Other additional conditions have been included to prevent someone who has a fund from falling back on means-tested benefits at any point in the future, which has been one of the Government’s prime concerns in recent times. The annual maximum withdrawal allowance must be set so that no member’s total future income falls below the minimum retirement income level and so that each person’s total income is at least equivalent to the MRI. If a member chooses not declare his total annual income, he must withdraw funds equivalent to the MRI level or his annual minimum withdrawal allowance, whichever is lower.
Finally, additional conditions provide for situations in which individuals have small retirement income funds, which means that they will need to claim means-tested benefits in the future if they live as long as expected. It should be noted that some people with small annuities can also find themselves in need of means-tested benefits, either when there are insufficient funds to enable the annual minimum withdrawal allowance to be set so that a member’s total income is at least equivalent to the MRI level, in which case the allowance should be set at the highest level consistent with the member’s assessed life expectancy, or if a member’s total annual income, including his maximum withdrawal allowance, is lower than the MRI level, in which case the maximum and minimum level allowances must be identical.

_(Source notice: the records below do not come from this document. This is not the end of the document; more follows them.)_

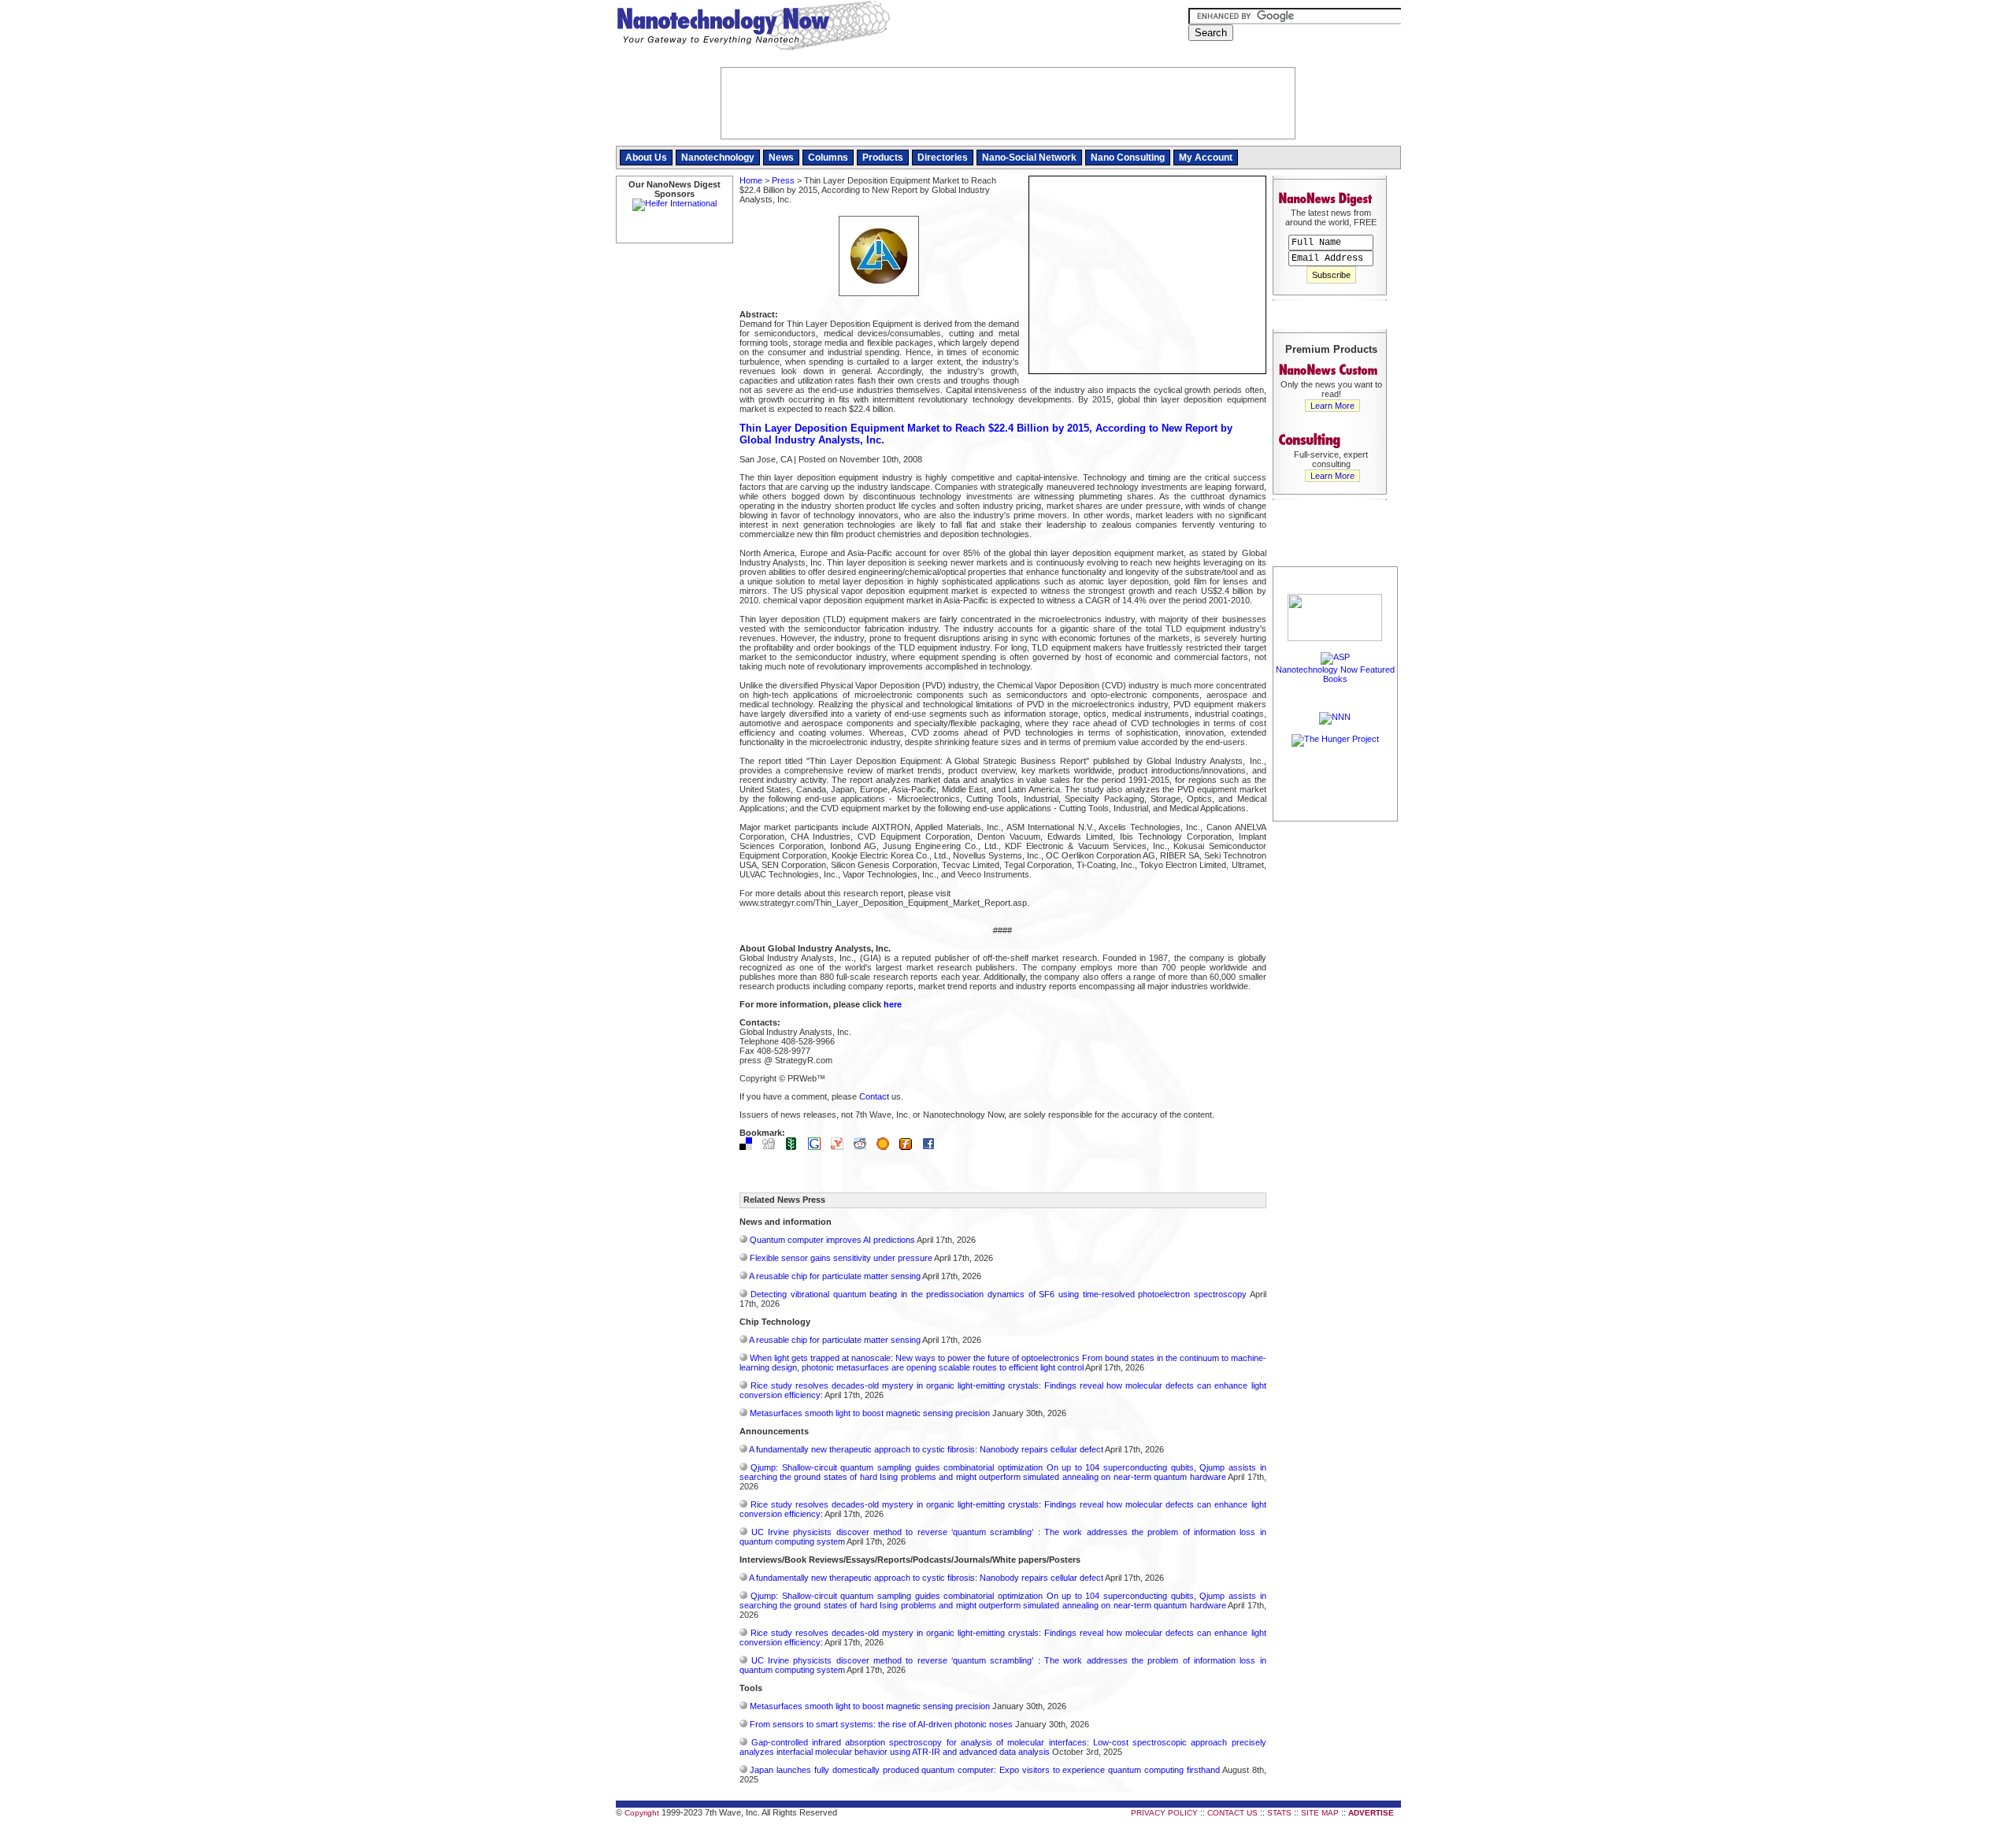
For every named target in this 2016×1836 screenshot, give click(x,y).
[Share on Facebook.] (932, 1147)
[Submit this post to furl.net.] (909, 1147)
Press (783, 180)
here (893, 1004)
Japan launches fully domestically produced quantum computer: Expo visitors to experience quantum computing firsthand (985, 1770)
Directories (942, 157)
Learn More (1332, 405)
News (781, 157)
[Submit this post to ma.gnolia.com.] (886, 1147)
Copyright (641, 1812)
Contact (874, 1096)
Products (882, 157)
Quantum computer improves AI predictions (832, 1239)
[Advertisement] (1336, 1061)
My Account (1205, 157)
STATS (1279, 1812)
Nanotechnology (717, 157)
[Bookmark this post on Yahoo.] (841, 1147)
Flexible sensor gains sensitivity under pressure (841, 1258)
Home (750, 180)
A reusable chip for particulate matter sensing (835, 1276)
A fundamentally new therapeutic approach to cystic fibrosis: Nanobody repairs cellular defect (926, 1449)
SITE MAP (1320, 1812)
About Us (646, 157)
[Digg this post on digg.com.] (772, 1147)
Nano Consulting (1128, 157)
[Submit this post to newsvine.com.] (795, 1147)
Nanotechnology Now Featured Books (1335, 674)
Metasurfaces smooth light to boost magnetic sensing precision (870, 1413)
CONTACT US (1232, 1812)
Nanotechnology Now (753, 27)
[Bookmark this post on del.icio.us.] (749, 1147)
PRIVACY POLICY (1164, 1812)
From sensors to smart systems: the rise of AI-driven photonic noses (881, 1724)
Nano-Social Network (1029, 157)
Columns (828, 157)
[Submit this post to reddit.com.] (864, 1147)
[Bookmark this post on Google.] (818, 1147)
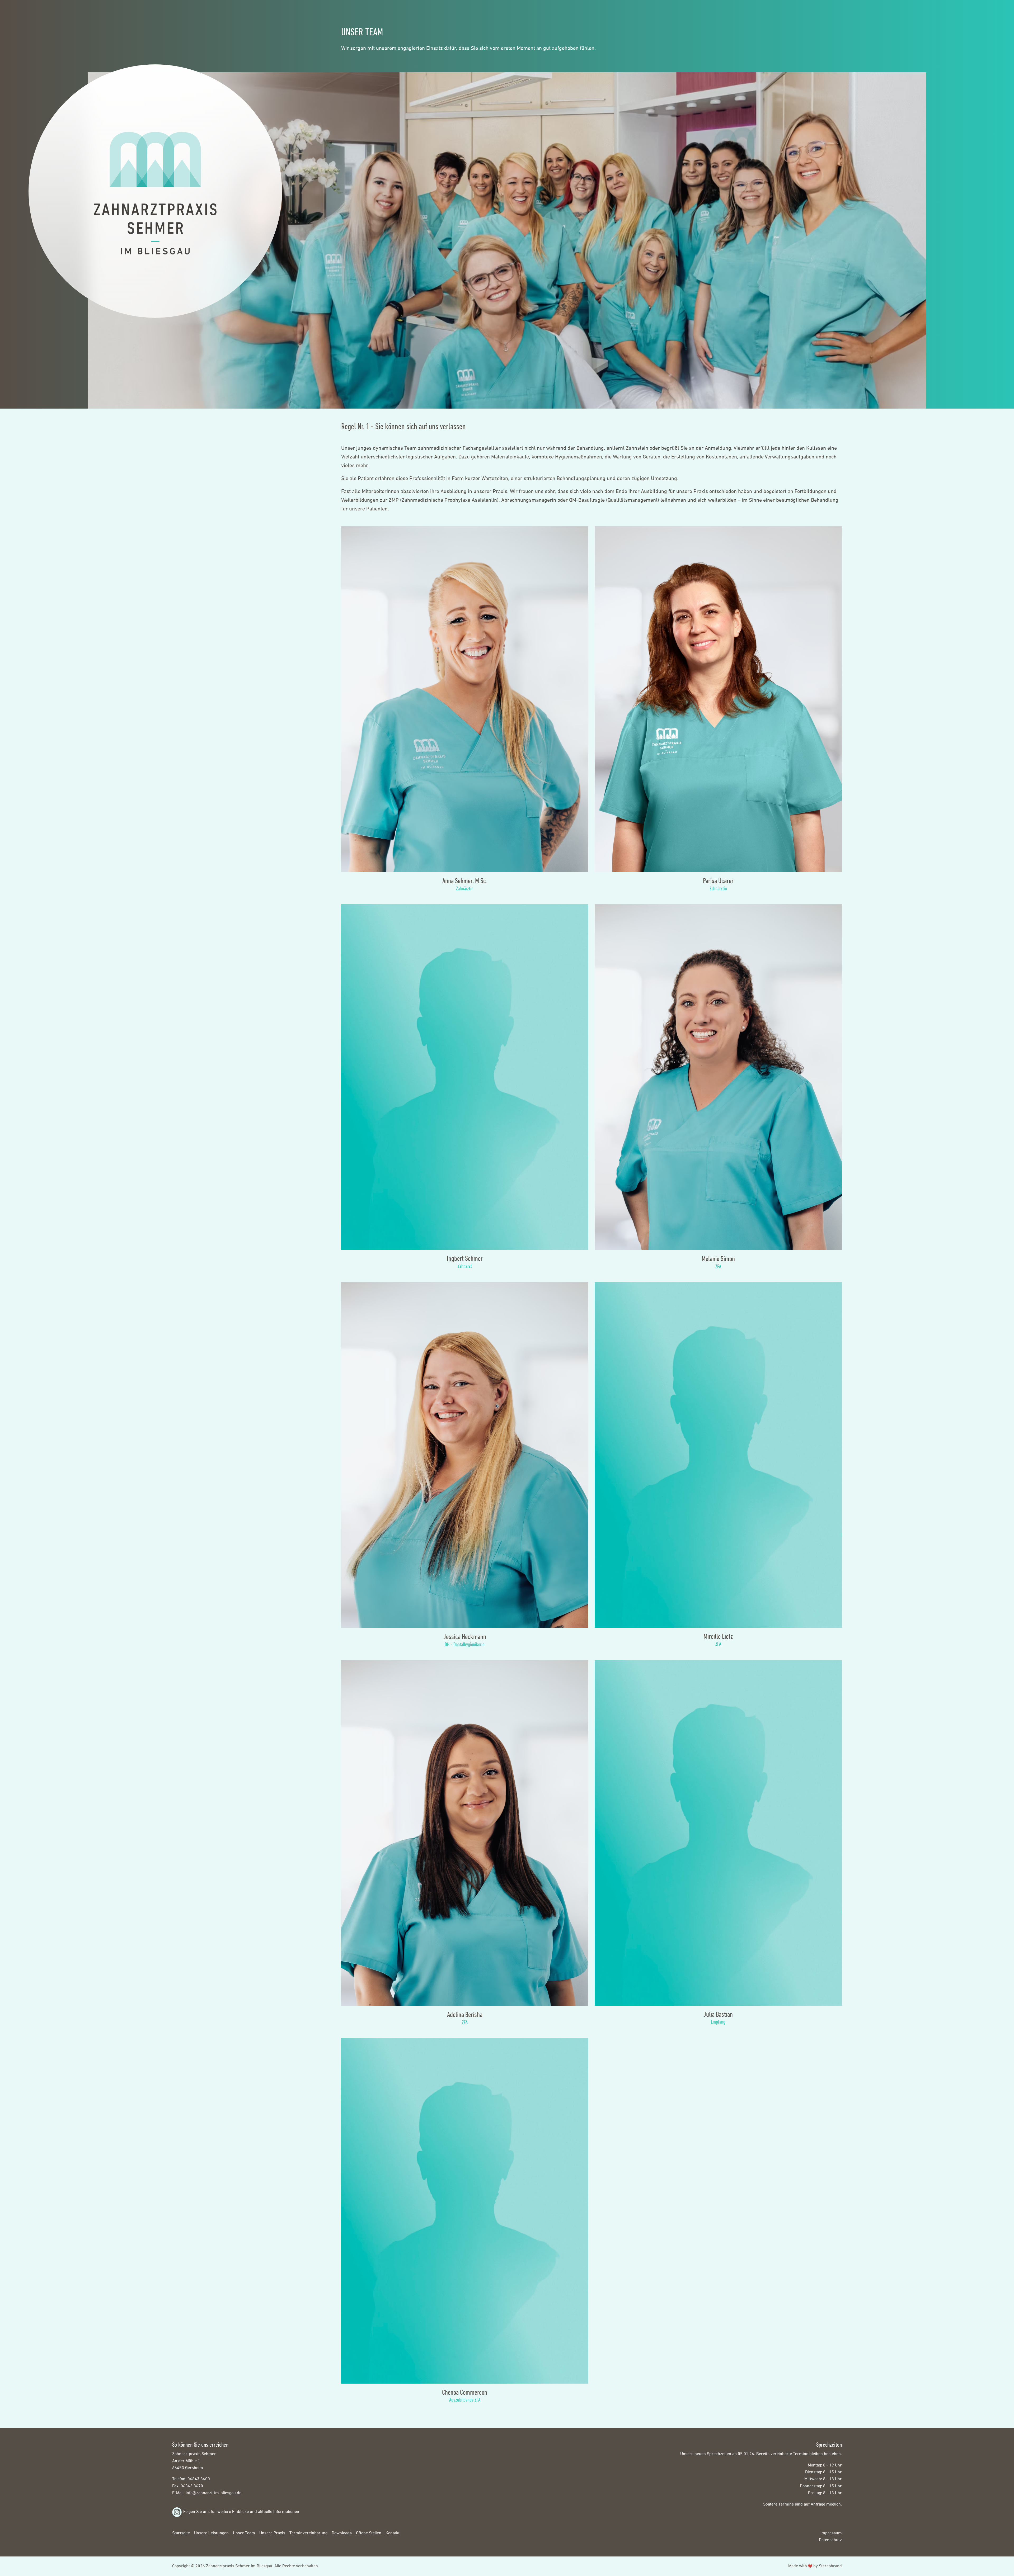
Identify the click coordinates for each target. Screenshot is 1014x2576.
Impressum (831, 2533)
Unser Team (244, 2533)
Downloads (342, 2533)
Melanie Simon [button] (718, 1258)
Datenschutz (830, 2540)
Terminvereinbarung (308, 2533)
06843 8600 (198, 2479)
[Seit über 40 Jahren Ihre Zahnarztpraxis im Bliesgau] (155, 193)
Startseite (181, 2533)
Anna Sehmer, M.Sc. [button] (464, 881)
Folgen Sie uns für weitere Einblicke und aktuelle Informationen (241, 2512)
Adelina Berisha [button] (464, 2014)
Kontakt (393, 2533)
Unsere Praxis (272, 2533)
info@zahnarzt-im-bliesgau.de (213, 2493)
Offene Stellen (368, 2533)
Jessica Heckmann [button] (464, 1636)
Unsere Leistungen (211, 2533)
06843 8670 (192, 2486)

The provisions meet the Government’s concern about avoiding any unnecessary dependence on state benefits. In response to a point made by the Minister on Second Reading, I emphasise that he cannot argue that the existing compulsory annuitisation always prevents dependency on benefits. There are circumstances in which, even with an annuity, some benefits are required and persons entitled to them. In the same way, that would be the consequence of these proposals. However, they would provide the flexibility that is an important objective.
I hope that the Minister, who is part of a Government who have consistently opposed such measures, will take account of the Turner commission’s views on this important area. The commission has recommended first that the age for first possible and last possible annuitisation should rise over time in line with life expectancy. In other words, the Government should not be committed to the 75-year requirement. Turner also urges a review of the case for a cash limit on the amount that individuals are required to annuitise at any age, so that a wider market for drawdown products can develop.
Turner is, I think, recognising that the Government’s position is increasingly unsustainable. The clause is a constructive way of providing an alternative, and I commend it to the Committee.